It’s a highly artificial environment, where fund managers get to present their best case for why a given stock is undervalued. And if there’s one lesson to learn from going to this event, it’s that successful fund managers are also highly-accomplished salesmen. They’re fantastic at telling stories, and by the time their presentation is over, you’re all but phoning up your broker on the spot, telling him to buy as much as he possibly can.

It’s an amazing place for hedge fund managers to find and impress potential new investors in their funds: it’s that rare opportunity, for them, to speak to a large audience which has money to burn (tickets are $4,395 apiece) and which clearly is predisposed to like their ideas — all in a distraction-free environment where nobody is going to challenge their analysis with a bear case or otherwise interfere with the message being sent.

If you’re attending the Congress, then, I’d urge that you be highly conscious of your own human biases. You’ve spent all that money — now you want to get value from it, right? You’re actively looking for stocks to invest in, and managers to invest with. Which means that the bar has to be set very, very high. Indeed, I’d argue that the bar should be set infinitely high — that the best thing to do is simply sit back, take note of the stocks that everybody is talking about, and then rank them. Make a list with the ideas and managers you found most compelling at the top, and the ones you found least compelling at the bottom. Then, do nothing for one year, or whatever time horizon you think is sensible to judge the managers on. If three years is better, then use that.

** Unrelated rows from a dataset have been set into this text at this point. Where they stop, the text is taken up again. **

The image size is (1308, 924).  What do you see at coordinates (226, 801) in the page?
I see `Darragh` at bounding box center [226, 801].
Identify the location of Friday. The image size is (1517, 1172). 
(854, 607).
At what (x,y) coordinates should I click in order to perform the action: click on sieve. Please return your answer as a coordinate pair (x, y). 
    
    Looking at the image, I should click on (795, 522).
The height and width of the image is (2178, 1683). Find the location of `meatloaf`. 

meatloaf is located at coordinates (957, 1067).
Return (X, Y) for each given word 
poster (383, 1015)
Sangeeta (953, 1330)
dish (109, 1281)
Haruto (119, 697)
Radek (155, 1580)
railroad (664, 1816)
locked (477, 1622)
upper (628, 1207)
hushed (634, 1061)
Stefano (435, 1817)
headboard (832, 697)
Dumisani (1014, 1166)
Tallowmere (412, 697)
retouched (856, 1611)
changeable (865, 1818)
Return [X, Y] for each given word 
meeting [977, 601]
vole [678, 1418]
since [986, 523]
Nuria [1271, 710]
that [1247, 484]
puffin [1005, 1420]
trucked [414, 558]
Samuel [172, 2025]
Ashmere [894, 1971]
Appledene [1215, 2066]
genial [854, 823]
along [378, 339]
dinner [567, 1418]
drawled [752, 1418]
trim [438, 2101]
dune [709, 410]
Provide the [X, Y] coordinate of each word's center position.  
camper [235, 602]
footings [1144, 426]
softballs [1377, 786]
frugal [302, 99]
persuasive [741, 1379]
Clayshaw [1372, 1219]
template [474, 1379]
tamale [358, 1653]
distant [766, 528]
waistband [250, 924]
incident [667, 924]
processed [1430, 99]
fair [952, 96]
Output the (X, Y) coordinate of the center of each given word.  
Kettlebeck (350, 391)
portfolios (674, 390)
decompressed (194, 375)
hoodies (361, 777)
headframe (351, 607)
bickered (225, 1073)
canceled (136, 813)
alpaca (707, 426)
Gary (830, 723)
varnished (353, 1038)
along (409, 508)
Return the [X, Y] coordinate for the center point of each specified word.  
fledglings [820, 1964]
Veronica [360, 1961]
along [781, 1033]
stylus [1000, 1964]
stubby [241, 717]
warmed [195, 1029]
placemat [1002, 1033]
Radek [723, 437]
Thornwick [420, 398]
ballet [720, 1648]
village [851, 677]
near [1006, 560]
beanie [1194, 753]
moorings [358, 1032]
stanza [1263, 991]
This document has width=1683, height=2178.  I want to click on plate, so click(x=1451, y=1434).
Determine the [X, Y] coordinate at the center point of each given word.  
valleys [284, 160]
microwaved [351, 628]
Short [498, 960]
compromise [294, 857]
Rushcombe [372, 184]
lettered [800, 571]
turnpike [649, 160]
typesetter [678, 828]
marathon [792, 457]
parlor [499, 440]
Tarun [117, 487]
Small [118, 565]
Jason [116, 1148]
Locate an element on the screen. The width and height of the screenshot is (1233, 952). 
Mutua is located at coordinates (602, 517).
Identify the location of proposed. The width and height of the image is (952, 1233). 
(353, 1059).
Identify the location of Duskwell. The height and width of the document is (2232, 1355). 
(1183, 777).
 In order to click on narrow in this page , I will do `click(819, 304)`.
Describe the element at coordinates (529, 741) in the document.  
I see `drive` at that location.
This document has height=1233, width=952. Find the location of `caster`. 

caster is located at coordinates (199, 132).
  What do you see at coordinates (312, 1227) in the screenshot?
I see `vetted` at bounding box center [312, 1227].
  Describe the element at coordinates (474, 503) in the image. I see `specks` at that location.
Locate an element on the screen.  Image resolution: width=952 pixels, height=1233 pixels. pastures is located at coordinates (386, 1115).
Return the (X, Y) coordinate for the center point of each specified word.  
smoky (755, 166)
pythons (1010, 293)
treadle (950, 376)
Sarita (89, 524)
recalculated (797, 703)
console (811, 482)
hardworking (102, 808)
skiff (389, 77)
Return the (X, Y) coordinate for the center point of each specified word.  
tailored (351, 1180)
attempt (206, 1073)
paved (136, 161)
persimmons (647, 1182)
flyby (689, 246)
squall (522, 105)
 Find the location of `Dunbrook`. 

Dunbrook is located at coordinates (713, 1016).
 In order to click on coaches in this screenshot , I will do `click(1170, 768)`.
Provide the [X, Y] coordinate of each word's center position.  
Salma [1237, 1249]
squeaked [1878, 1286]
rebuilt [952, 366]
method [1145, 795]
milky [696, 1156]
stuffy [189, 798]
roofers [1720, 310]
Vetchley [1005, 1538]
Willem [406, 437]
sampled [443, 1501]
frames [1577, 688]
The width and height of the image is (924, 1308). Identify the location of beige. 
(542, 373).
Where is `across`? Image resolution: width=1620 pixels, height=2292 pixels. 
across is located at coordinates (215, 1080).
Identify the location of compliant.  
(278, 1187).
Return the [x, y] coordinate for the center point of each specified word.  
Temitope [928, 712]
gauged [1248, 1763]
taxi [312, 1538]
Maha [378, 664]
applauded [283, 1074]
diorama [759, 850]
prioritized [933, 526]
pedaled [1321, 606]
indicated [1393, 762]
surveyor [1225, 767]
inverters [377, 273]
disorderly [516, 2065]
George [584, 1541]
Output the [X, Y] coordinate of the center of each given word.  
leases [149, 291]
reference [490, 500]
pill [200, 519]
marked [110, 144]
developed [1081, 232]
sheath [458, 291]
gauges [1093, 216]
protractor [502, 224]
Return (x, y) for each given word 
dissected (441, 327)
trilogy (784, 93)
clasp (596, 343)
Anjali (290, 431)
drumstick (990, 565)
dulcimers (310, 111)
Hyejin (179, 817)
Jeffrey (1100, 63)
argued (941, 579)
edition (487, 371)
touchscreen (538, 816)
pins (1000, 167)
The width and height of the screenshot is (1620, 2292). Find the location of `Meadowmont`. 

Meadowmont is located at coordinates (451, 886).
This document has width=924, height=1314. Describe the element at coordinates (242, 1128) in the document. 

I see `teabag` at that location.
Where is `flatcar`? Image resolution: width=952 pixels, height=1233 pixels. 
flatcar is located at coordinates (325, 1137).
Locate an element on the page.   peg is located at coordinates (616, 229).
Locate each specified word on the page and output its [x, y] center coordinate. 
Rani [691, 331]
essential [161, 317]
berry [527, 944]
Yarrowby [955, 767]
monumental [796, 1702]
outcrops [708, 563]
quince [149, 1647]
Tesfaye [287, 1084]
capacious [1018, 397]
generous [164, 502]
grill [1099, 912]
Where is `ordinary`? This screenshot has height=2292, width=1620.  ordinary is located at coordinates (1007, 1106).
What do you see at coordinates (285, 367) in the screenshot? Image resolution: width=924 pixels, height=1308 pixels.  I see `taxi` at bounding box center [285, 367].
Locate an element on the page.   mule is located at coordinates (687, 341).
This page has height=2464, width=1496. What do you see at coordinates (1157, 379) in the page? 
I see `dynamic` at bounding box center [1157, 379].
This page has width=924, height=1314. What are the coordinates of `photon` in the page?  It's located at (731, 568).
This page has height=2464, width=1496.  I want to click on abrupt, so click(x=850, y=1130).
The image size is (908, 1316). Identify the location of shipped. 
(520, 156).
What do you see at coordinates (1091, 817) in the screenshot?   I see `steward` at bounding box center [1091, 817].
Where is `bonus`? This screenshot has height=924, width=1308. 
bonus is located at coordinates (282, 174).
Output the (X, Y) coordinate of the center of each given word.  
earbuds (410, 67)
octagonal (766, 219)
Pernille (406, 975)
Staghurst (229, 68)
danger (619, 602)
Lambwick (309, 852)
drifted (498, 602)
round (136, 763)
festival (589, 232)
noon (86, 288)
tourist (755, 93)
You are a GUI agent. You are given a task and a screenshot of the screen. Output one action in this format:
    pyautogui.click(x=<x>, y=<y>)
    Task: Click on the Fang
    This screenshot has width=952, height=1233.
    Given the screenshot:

At the end of that period of time, look to see if there’s any correlation at all between the ideas you found most compelling, on the one hand, and the trades and managers which ended up making the most money, on the other.

What you’re doing here is not judging fund managers — rather, you’re judging your own ability to judge fund managers. After all, there’s no point in taking someone else’s investment advice if you exhibit demonstrably poor judgment in working out whose advice to take.

Ideally, you should repeat this exercise a few different times — maybe at successive Value Investing Congresses, maybe at other such events. Eventually, you’ll get a pretty good idea of your own ability to discern someone else’s ability to generate alpha. Or, to put it another way, you’ll work out whether you’re capable of distinguishing genuinely good stock-picking ideas from genuinely good salesmanship. I’m pretty sure that I can’t do it, and as a result, no matter how rich I was, it would be a waste of money for me to spend $4,395 attending this event. If you think you’re better than me on that front, then feel free to attend: I wish you all the best of fortune. But it’s almost certainly a good idea to test that hypothesis first.